OK, so how important is it really – to own your own home? More important, for example, than being healthy? Or happy in your relationships? Or having enough money to live on? Or having enough to retire?

More on those later. For now, by way of introduction, I’m going to retire. Soon. The sooner the better actually. OK, and just what am I going to live on? How am I going to make sure that I have enough? And if I live on to the ripe old age of nearly 90 like my father, will I still have enough? All very good questions.

Just thinking back to all that management training I’ve received over the years, such as -

  • Project Management
  • Planning, defining, implementing & reviewing
  • Setting targets & goals, making them realistic & achievable
  • Risk mitigation, disaster planning, taking backups

And some of the more esoteric stuff, like -

  • Why are we here? - sacred contracts and the search for spiritual truth
  • Being in the present – “yesterday is history, tomorrow is mystery, today is all we have”
  • Believing and visualising – “what the mind can conceive & believe, the spirit can achieve”

And my favourite - “MBWA” - Managing By Wandering Around. It originally came from Tom Peters in his book, “Towards Excellence” and was introduced to me as part of Telecom Australia’s “Towards 2000” management series.

It’s all about being right there in the present with whoever you are talking to, finding out about their dreams & disasters, getting to know them. Making sure that you are out of your office, with your customers or colleagues, finding out what they want & what they don’t want. During one of the toughest times of my working life, going through a divorce, I trusted my boss enough to tell him what was happening, and he willing to cut me some slack. Later on, when the pressure was on, I put in many extra hours, and would have shed blood for him if it had been necessary.

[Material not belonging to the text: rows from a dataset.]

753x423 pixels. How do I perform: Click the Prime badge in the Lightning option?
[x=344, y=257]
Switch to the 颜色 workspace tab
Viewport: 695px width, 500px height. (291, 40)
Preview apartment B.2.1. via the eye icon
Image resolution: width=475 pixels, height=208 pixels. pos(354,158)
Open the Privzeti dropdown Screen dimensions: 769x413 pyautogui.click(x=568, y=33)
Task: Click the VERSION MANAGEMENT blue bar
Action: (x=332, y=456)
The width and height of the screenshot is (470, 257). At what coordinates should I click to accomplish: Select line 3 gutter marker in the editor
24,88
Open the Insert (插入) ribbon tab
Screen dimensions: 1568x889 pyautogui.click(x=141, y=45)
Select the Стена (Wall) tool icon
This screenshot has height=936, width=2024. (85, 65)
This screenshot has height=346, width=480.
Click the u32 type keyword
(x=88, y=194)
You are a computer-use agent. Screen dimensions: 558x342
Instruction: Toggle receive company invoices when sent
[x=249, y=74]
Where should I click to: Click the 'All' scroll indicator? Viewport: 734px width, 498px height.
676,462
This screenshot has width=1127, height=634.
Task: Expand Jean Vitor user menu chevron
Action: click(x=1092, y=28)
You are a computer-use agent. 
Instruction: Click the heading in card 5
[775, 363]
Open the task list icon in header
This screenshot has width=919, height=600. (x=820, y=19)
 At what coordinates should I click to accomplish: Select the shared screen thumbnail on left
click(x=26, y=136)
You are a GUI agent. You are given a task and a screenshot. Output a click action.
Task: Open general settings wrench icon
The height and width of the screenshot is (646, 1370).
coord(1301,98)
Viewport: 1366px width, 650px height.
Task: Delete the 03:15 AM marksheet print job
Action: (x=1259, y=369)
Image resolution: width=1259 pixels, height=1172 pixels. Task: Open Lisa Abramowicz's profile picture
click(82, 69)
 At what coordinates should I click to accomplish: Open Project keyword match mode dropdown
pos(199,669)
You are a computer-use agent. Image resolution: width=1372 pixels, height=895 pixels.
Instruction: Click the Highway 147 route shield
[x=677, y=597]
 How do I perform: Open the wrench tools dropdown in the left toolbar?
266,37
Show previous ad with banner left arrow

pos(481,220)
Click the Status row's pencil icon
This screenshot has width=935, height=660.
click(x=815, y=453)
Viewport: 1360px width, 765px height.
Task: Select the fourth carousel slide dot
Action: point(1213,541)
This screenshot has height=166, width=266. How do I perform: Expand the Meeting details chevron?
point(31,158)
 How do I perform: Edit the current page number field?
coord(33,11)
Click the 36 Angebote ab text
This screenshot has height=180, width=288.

Some time later, when I was working on an IT Help Desk, many of our customers were in the same building. I used the MBWA process to do exactly that – wander around, chat to people, ask whether they had any network problems. On the average wander of perhaps half to one hour, I got the opportunity to fix up to half a dozen problems before they became another call to the Help Desk and more frustration all round.

And the retirement? I’ll come to that later.